** Фрагмент текста **
□ □ □ □ □ □ □
В конце одного своего доклада, с которым я выступил в 1983 г. перед Ассоциацией студентов-протестантов Парижа и где я анализировал логику политического делегирования и опасность монополизации, которую оно в себе таит, я сказал: «Еще предстоит совершить последнюю политическую революцию, революцию против политической клерикатуры и узурпации, которая в потенции заложена в делегировании.» Полагаю, что именно такая революция произошла в странах Восточной Европы в 1989 г., прежде всего в Польше с ее «Солидарностью», но также и с «Новым Форумом» в Германии и с «Хартией-77» в Чехословакии. Эти революции, часто возглавляемые писателями, артистами и учеными, конечной целью своей борьбы имели ту образцовую форму политического монополизма, которая была осуществлена ленинскими и сталинскими аппаратчиками, вооружившимися концептами, извлеченными из марксистской теории.
В отличие от того, что подразумевают обычно при противопоставлении «тоталитаризма» и «демократии», мне думается, что различие между советским режимом в том аспекте, который нас здесь интересует, и режимом партий, который превозносят под именем демократии, есть лишь различие в степени, и что в действительности советский режим представляет собой самую крайнюю ее степень. Советизм нашел в марксизме концептуальный инструментарий, необходимый для обеспечения легитимной монополии на манипулирование политическими речами и действиями (если позволить себе воспользоваться знаменитой формулой Вебеpa по поводу Церкви). Я имею в виду такие изобретения как «научный социализм», «демократический централизм», «диктатура пролетариата» или, last but not least[84], «органичный интеллектуал», — это высшее проявление лицемерия священнического звания. Все эти концепты и та программа действия, которую они определяют, направлены на обеспечение доверенному лицу, монополизирующему власть, двойную легитимность — научную и демократическую.
□ □ □ □ □ □ □
** Исходные записи **
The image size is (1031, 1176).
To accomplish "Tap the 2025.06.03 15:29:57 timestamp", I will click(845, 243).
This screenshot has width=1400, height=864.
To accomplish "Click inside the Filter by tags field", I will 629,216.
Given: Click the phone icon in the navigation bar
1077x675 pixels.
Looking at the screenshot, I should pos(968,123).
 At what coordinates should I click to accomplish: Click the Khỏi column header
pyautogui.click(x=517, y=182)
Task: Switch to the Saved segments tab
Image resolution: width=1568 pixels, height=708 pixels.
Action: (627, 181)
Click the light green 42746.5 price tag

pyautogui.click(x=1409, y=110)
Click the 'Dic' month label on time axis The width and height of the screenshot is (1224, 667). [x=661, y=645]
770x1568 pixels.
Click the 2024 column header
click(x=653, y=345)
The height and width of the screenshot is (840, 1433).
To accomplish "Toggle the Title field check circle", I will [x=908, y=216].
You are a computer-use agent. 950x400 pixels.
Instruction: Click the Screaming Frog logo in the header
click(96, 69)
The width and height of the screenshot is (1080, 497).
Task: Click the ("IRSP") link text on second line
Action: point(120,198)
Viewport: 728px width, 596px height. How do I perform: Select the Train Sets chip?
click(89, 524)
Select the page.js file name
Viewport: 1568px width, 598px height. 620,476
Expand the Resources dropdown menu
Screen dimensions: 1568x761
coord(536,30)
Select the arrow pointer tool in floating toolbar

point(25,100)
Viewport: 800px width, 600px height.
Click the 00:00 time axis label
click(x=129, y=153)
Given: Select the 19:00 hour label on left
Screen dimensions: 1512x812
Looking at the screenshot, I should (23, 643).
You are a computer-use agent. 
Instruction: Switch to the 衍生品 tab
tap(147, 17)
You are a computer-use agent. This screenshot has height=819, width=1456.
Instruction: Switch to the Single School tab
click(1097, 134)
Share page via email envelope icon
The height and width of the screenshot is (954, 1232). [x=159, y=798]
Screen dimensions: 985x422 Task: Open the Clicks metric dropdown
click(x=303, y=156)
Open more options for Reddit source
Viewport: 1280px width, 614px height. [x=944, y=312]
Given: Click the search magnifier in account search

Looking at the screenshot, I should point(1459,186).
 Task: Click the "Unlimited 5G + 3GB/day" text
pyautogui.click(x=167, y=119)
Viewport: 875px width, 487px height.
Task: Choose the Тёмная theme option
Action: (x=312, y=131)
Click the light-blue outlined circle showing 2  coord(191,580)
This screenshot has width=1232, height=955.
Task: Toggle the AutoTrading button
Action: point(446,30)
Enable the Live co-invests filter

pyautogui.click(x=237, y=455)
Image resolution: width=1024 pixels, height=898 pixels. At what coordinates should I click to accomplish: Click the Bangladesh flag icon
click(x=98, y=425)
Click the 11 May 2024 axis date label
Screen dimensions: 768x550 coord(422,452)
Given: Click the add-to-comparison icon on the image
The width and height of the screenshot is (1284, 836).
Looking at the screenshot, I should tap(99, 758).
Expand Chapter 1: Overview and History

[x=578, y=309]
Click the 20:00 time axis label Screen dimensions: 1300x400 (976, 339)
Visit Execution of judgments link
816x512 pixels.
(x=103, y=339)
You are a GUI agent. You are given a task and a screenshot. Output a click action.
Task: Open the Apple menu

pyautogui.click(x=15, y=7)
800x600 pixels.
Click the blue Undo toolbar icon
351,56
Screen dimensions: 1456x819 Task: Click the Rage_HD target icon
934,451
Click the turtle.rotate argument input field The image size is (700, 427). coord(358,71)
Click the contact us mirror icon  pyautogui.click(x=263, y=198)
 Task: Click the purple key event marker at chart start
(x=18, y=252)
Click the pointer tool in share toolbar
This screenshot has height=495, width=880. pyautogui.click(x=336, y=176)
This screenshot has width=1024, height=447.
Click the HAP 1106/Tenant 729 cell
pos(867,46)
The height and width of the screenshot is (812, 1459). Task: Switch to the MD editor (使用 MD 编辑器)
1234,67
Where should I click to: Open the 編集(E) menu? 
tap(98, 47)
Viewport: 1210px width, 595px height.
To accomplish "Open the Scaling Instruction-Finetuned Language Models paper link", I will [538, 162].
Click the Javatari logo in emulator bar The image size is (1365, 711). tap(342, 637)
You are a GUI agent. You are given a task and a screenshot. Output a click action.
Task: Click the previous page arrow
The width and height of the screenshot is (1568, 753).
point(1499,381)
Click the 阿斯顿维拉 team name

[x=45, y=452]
□ □ □ □ □ □ □
** Задания **
1. В каком году, согласно фрагменту, был прочитан доклад перед Ассоциацией студентов-протестантов Парижа?
2. Выпишите из записей все строки, где встречается слово «page».

** Ответы **
1. В 1983 году.

2.
Select the page.js file name
Share page via email envelope icon
Task: Click the previous page arrow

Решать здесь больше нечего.